The overall mission of the Department of Plant Breeding & Genetics is genetic improvement of crop plants for the benefit of society. The Cornell group has a long and distinguished history of service to New York State, U.S., and global agriculture and is the only Plant Breeding & Genetics Department in the country. It is currently a leader in the development of innovative molecular genetic strategies for crop improvement. It is also one of the very few programs actually training plant breeders for the future.
The Department has 11 tenured/tenure-track faculty members, of whom five are women. Two faculty members hold 50% or greater administrative appointments in CALS; others play important roles in University-wide programs. Adjunct/joint appointments and rehires of retirees help amplify faculty resources. Plant Breeding faculty have been leaders of the Cornell New Life Sciences Initiative and are very active as speakers at international meetings, editors of professional journals and members of national and international review panels.
Research in the Department encompasses a broad range of activities, from basic studies of crop plant genomes to field evaluations in multiple locations. Crop targets include cereals (corn, rice, wheat, oats, barley, triticale, teff), potato, alfalfa, and fruits/vegetables (tomato, pepper, squash, cucumber, melon, broccoli, cauliflower, cabbage, beans). Some projects focus on problems specific to New York State, while others have national or global relevance. Host plant resistance to pathogens and pests, for reduced dependence on chemical pesticides, is an area of special emphasis. High yield, enhanced quality, and suitability for sustainable agriculture are further goals. Releases from the applied breeding programs perform well and in some cases are widely grown.

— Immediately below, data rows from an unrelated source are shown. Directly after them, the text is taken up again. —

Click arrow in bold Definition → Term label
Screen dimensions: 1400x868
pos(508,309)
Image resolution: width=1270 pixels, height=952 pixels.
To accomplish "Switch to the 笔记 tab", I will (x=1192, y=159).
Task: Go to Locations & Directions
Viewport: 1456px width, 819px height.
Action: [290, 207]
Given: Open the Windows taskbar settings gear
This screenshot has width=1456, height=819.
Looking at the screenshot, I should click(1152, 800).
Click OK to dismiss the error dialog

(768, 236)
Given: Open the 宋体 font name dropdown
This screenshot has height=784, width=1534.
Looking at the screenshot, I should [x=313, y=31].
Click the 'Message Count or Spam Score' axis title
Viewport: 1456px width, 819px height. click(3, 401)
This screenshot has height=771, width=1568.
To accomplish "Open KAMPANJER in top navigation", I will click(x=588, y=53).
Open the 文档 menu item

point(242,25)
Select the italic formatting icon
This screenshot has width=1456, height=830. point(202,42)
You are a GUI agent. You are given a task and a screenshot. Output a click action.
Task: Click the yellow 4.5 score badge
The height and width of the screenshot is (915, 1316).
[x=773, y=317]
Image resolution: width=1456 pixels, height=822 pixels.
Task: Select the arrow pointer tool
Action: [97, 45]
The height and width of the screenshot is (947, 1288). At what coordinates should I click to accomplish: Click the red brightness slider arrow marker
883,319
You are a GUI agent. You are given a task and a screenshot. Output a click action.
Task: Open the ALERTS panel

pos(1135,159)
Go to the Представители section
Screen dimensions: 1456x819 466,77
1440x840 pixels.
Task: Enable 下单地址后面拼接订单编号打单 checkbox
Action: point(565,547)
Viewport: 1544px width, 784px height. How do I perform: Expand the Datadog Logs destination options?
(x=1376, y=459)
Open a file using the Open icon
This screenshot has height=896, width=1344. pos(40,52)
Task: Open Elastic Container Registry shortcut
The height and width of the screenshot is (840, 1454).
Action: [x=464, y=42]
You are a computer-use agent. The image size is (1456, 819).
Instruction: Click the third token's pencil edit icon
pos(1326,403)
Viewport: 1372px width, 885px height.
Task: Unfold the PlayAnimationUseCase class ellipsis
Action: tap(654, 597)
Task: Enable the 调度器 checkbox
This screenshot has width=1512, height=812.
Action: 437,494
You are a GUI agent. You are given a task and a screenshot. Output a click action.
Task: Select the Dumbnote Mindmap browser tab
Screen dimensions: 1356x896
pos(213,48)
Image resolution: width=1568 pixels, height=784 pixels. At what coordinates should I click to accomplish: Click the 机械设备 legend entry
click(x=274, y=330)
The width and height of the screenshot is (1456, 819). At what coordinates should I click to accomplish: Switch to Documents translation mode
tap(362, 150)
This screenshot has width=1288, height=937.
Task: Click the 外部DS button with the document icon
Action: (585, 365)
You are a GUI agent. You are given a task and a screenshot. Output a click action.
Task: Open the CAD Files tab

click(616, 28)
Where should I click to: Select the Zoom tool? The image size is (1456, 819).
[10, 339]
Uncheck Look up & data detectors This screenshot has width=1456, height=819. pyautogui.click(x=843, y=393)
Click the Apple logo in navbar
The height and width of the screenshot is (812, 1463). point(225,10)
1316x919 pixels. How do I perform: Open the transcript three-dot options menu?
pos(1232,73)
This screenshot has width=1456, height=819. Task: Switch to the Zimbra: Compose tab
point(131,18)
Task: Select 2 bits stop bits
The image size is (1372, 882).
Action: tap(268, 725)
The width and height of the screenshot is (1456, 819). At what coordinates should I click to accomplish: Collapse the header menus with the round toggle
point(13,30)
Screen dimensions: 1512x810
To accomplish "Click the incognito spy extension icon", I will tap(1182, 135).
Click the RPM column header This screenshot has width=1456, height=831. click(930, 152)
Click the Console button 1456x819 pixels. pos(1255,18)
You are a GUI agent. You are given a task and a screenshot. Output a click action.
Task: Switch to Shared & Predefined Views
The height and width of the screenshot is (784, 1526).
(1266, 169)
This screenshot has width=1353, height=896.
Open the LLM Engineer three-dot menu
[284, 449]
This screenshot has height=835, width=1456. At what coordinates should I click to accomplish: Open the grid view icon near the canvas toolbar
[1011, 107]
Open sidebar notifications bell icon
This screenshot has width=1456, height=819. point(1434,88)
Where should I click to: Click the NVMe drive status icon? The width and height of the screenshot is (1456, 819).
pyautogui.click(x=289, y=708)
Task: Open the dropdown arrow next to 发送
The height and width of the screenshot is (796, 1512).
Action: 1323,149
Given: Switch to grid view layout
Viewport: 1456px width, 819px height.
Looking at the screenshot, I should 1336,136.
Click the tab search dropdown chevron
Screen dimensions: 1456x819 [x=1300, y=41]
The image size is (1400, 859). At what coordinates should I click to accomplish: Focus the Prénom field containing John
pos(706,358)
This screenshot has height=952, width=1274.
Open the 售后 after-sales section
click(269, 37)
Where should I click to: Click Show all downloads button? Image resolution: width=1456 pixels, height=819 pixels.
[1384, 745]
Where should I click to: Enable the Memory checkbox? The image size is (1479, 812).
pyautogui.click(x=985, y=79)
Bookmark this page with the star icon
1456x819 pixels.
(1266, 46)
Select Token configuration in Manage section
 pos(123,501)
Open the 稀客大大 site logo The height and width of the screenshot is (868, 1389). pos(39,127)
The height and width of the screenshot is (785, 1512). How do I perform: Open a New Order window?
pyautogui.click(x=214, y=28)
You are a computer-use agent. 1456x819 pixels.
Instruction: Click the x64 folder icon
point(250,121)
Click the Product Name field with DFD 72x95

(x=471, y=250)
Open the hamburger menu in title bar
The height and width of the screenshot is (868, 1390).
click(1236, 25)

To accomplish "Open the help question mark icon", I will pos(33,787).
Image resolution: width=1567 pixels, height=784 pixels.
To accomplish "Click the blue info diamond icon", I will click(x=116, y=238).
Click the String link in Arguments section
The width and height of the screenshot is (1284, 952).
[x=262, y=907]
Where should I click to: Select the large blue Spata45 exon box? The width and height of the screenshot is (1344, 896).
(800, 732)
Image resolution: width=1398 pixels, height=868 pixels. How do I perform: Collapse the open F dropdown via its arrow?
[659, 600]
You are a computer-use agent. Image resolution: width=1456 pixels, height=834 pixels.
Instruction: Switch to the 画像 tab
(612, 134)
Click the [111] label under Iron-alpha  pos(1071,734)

One measure of the program's success is its broad base and high level of external funding. More than $8 million of outside funding for 2003 was received from competitive federal or state grants, special federal grants, foundations, industry, and growers' groups, among others.
Graduate and postdoctoral training is a key aspect of the Department program. In 2003, faculty supervised approximately 40 graduate students, 60% of whom are from 15 countries outside the U.S. About half of the students are women. Links with industry (e.g., Pioneer, Seminis, Zeneca) have provided support for several graduate assistantships. Some of our graduate courses are part of the Plant Molecular Biology sequence and are cross-listed in Plant Biology (e.g.,. Plant Genome Organization, Molecular Breeding/Genetic Diversity, Plant Biotechnology). Training in bioinformatics (e.g., Analysis of Sequence Similarity) is being added to the curriculum. Our graduates succeed in finding positions that utilize their training in diverse academic, industrial, and government institutions. Alumni are leaders in agricultural programs in over 50 countries.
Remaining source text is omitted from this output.